В-четвертых, Запад может сыграть весьма важную роль в возрождении науки и образования в России. Никакой модернизации страны и ее перехода к «экономике знаний» не состоится, если финансирование науки и образования из государственного бюджета не будет по доле в его расходах увеличено, по крайней мере, в 23 раза. Частный капитал особая статья: надежды на его участие в решении общенациональных задач такого масштаба можно возлагать не раньше, чем через несколько десятилетий. Активный же академический как исследовательский, так и образовательный обмен между Западом и Россией может, как показывает некоторый накопленный опыт, развиваться не только на «благотворительных» принципах, но и на вполне коммерческих, взаимовыгодных основах. Особенно это важно для Европы в целом, которая пока продолжает отставать от США во многих ведущих областях очередной научно-технологической революции, но имеет все шансы объединенными усилиями достичь их уровня в предстоящие десятилетия.
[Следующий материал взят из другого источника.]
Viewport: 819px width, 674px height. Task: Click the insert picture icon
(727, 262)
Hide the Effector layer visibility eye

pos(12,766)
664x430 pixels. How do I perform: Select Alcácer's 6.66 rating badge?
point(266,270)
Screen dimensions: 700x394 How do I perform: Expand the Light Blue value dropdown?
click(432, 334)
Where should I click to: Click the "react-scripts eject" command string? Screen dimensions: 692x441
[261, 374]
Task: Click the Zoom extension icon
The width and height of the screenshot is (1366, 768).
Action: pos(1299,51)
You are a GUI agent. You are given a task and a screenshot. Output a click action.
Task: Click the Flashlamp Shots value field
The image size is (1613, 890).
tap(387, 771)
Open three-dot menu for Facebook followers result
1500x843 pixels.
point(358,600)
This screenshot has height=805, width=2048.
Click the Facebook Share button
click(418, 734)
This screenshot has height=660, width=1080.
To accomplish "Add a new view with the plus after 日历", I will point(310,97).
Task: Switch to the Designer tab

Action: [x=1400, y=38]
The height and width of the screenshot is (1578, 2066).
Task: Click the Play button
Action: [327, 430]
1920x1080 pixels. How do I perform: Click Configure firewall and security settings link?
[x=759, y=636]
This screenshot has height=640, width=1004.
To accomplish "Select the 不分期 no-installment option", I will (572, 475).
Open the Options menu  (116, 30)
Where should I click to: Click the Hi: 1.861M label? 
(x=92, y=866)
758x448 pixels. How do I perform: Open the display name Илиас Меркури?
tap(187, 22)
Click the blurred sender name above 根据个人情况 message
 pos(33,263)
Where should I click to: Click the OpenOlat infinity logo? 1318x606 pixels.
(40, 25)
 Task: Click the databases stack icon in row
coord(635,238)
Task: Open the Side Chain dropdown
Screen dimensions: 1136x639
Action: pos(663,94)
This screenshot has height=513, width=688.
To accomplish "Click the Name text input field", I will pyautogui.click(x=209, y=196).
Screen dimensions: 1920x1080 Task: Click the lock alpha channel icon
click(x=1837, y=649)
Исключительно важной проблемой в отношениях России с Западом являются также интеграционные тенденции на европейском (точнее, евразийском) континенте. Западноевропейская интеграция (Евросоюз) уже не только доказала свою высокую жизнеспособность и органичный характер, но и, как представляется, к настоящему времени стала постепенно избавляться от заблуждений и чрезмерных амбиций «молодости». В реальности и сегодня, и на достаточно неблизкую перспективу ставится вопрос не о дальнейшем расширении Евросоюза (все на свете имеет свои пределы), а в первую очередь о необходимости избежать его развала под влиянием чисто экономических, особенно финансовых, причин. В этих условиях никто в ЕС, конечно, всерьез не думает о присоединении к Евросоюзу таких возможных новых его членов, как, скажем, Турция, Украина или тем более Россия. Но подобные трезвые соображения не мешают определенным влиятельным кругам в ЕС ревниво и даже враждебно относиться к интеграционным тенденциям на постсоветском пространстве не в последнюю очередь, думается, потому, что схожую позицию занимают и сменяющие друг друга администрации США. Простая и не раз высказываемая и в России, и на Западе мысль, что интеграция на постсоветском Евразийском экономическом пространстве и интеграция в уже сложившихся рамках Евросоюза объективно не только не противоречат и не противостоят друг другу, но могут (и должны) иметь общую конечную, хотя, безусловно, и не близкую цель, получила и получает сегодня достаточно широкое распространение.